--- Provided data Enclosed Below ---
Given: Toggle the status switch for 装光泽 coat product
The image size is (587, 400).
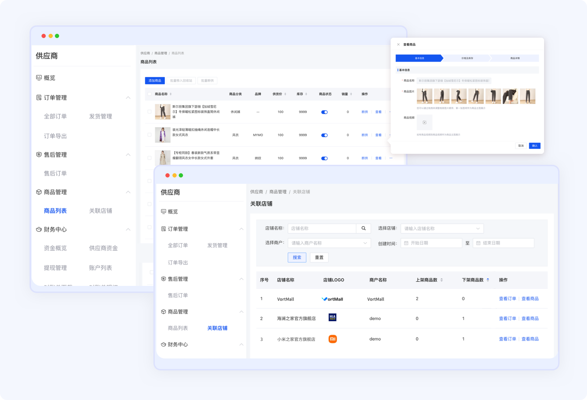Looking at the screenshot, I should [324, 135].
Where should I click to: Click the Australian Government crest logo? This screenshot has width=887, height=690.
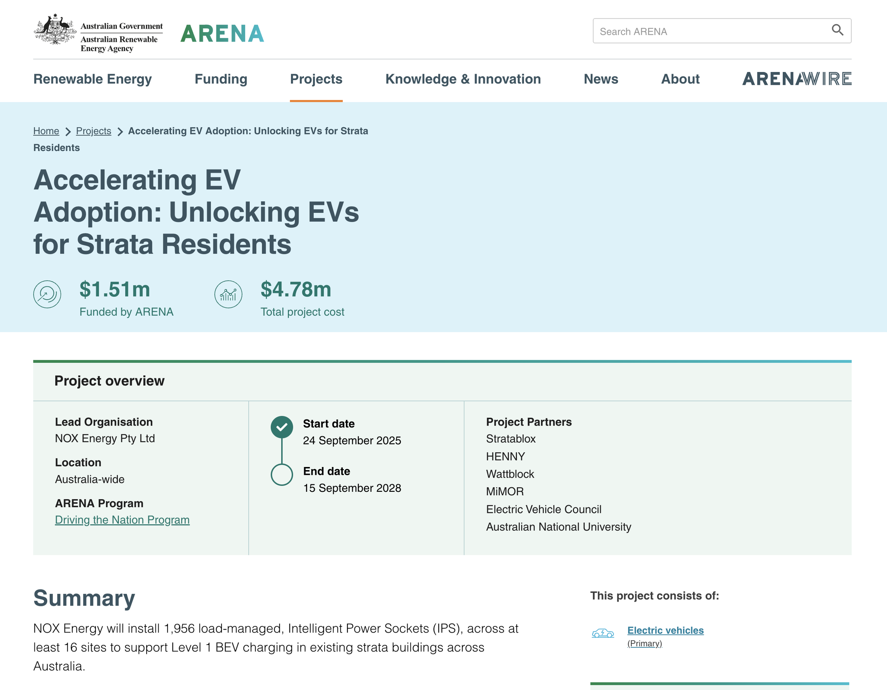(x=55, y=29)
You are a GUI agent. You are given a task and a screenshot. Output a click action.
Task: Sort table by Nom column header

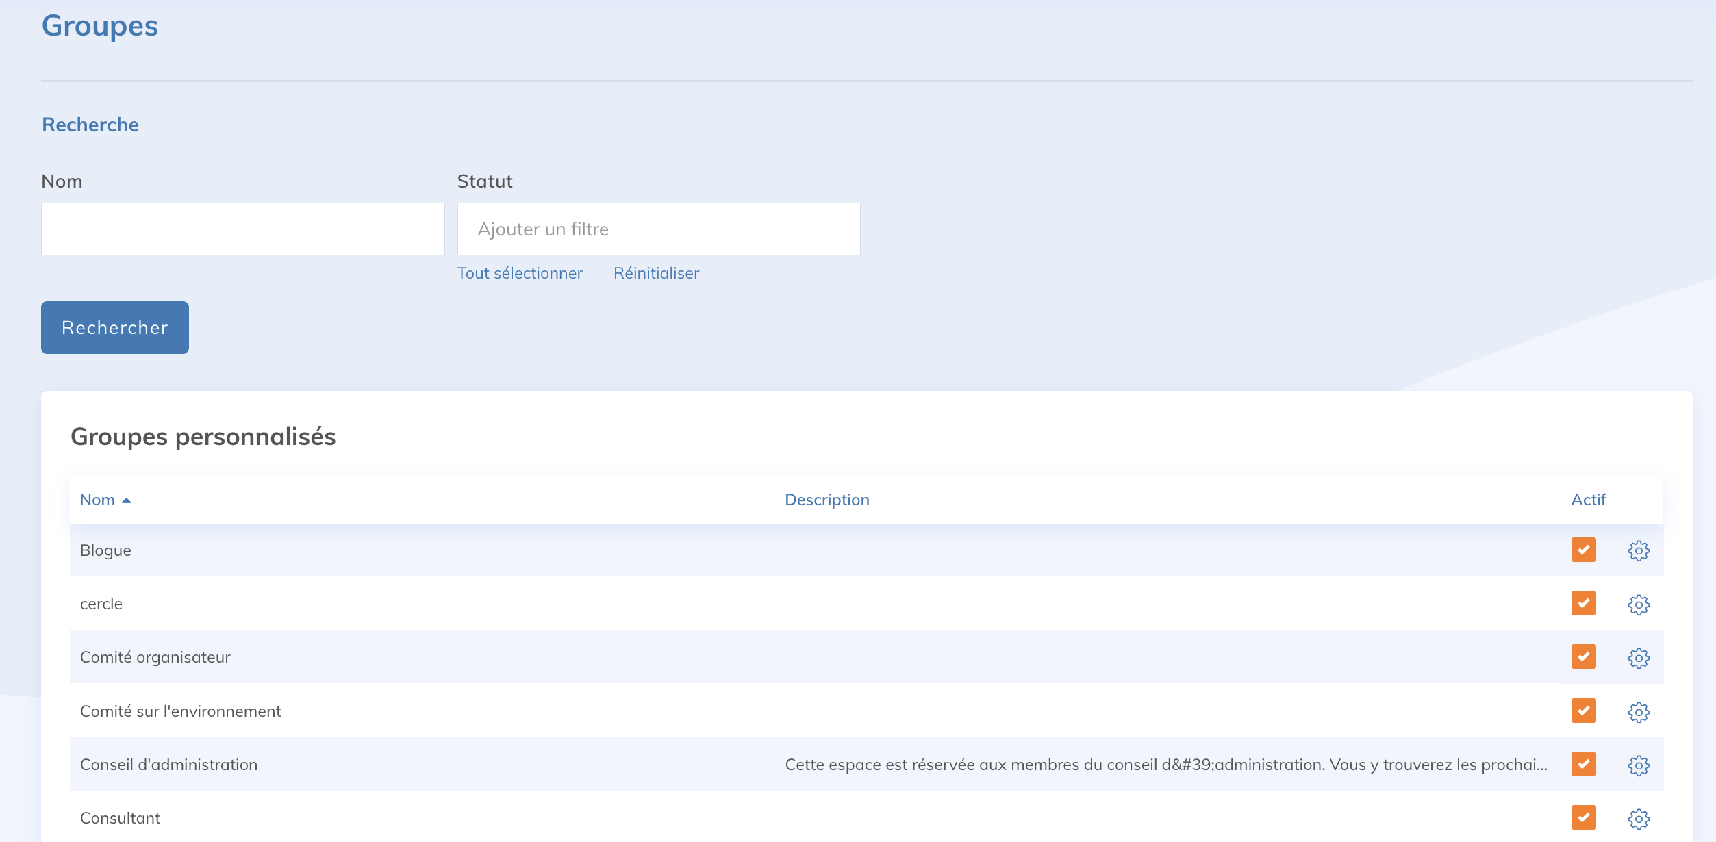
--- End of Enclosed Provided data ---
--- Provided data Enclosed Below ---
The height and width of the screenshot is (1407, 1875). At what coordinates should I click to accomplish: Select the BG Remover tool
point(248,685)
--- End of Enclosed Provided data ---
--- Provided data Enclosed Below ---
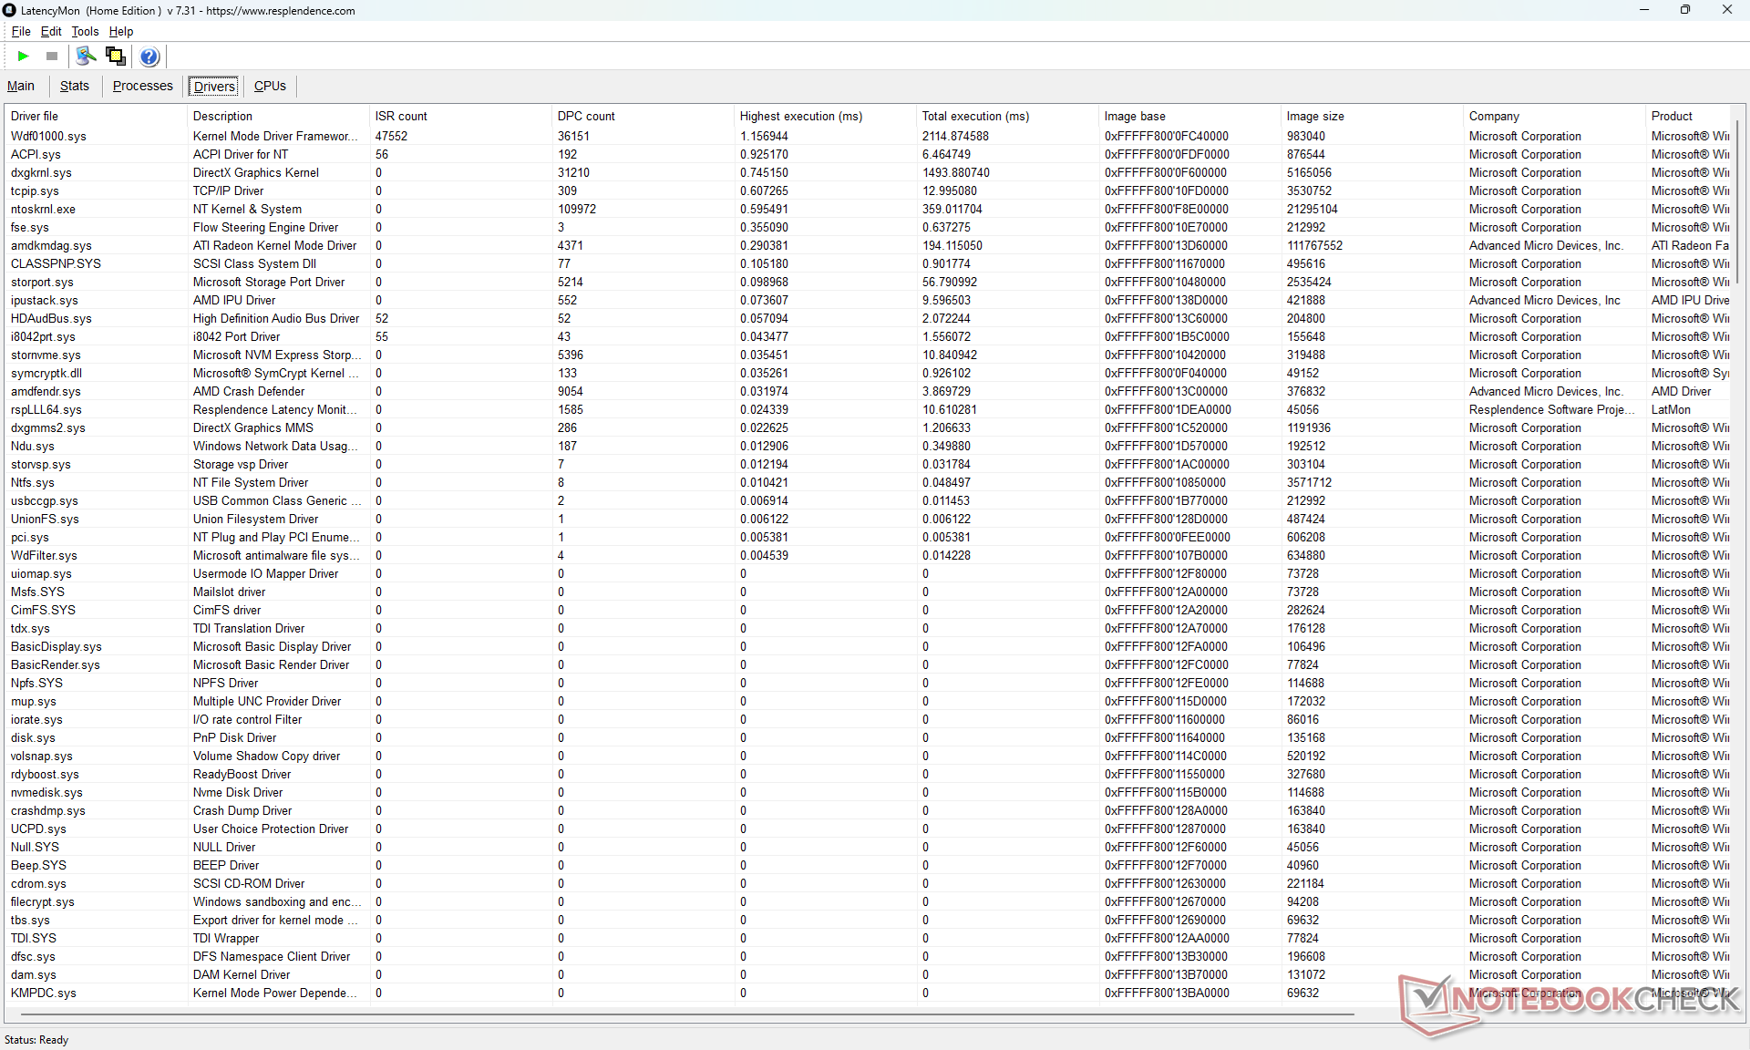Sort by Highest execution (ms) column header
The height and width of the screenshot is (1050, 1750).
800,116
--- End of Enclosed Provided data ---
## Activity
Taking the records above, retype every line from the one with "You are a GUI" down to the one with "Task: Sort table by Nom column header", exactly and with nothing else.

## Finished exercise
You are a GUI agent. You are given a task and a screenshot. Output a click action.
Task: Sort table by Nom column header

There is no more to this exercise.